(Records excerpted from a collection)

═══

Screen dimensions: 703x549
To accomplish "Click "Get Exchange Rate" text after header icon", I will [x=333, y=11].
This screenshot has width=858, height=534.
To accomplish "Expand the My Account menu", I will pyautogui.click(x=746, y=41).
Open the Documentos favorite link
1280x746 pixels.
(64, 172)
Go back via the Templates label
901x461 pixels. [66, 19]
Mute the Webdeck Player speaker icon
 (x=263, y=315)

═══

# [WHAT THE TASK REQUIRES]
What you should produce is an exact retyping of every line above.

# [YOUR SOLUTION]
Screen dimensions: 703x549
To accomplish "Click "Get Exchange Rate" text after header icon", I will [x=333, y=11].
This screenshot has width=858, height=534.
To accomplish "Expand the My Account menu", I will pyautogui.click(x=746, y=41).
Open the Documentos favorite link
1280x746 pixels.
(64, 172)
Go back via the Templates label
901x461 pixels. [66, 19]
Mute the Webdeck Player speaker icon
 (x=263, y=315)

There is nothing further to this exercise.